BEGIN Excerpted passage
ITEM 1     LEGAL PROCEEDINGS

The Trust is involved in five legal proceedings as of March 31, 2008.

CAFC was named as defendant in a case filed on December 7, 2004. Plaintiff
alleged that CAFC made a fraudulent loan to him by cross collateralizing two
separate properties. The cross collateralization was necessary to grant the
borrower the desired loan, since there was insufficient equity in the primary
property used as collateral for the loan. Two amended complaints have been filed
in addition to the initial one. The Plaintiff has represented himself. After
CAFC was allowed by the court to foreclose on the primary collateral and the
borrowing was paid in full, Plaintiff, upon the Court's insistence, obtained
counsel and has filed an amended complaint, which is pending. The Plaintiff was
deposed in May of 2006 and the discovery process is still ongoing.

On April 14, 2006, CAIT and CAFC were served a summons alleging that the Company
was involved with misleading a former mortgage holder. Upon the satisfaction of
their mortgage claim from the proceeds of a Company provided mortgage, the
former mortgage holder released their escrow settlement to the new purchaser
without re-recording their subordinate mortgage claim. On July 14, 2006, the
property was sold at a Trustee sale and the Company's loan was paid in full. The
former mortgage holder's unrecorded claim was not satisfied at the
aforementioned Trustee sale. The Company believes the former mortgage holder's
action is without merit.

On November 1, 2007, CAFC was served a summons dated September 5, 2007 from a
former borrower alleging that the Company assisted the replacement lender to
unlawfully and illegally foreclose on the former borrower's property. The
Company believes the summons is without merit and is seeking dismissal.

On November 9, 2007, CAIT and CAFC were each served a summons dated October 9,
2007 alleging that the Company defrauded another mortgage company's investors.
The other mortgage company, a former lender to a CAFC borrower, received the
payoff proceeds of a CAFC provided loan from escrow. The other mortgage
investment company allegedly failed to distribute the payoff proceeds of the
repaid mortgage to the mortgage note's owners/participants and an
owner/participant of the repaid note alleges that the Company assisted in the
fraud. The Company believes the summons is without merit and is seeking
dismissal.
END Excerpted passage
● **Do this**: Set down the passage in the legal proceedings section word for word, from "On November 1, 2007, CAFC" up to and including "mortgage company's investors.".
BEGIN Data block
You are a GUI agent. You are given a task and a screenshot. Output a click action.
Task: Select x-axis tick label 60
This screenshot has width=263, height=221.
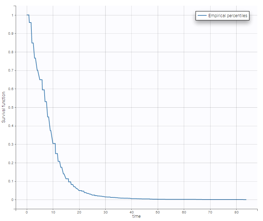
END Data block
● **Result for this exercise**:
On November 1, 2007, CAFC was served a summons dated September 5, 2007 from a
former borrower alleging that the Company assisted the replacement lender to
unlawfully and illegally foreclose on the former borrower's property. The
Company believes the summons is without merit and is seeking dismissal.

On November 9, 2007, CAIT and CAFC were each served a summons dated October 9,
2007 alleging that the Company defrauded another mortgage company's investors.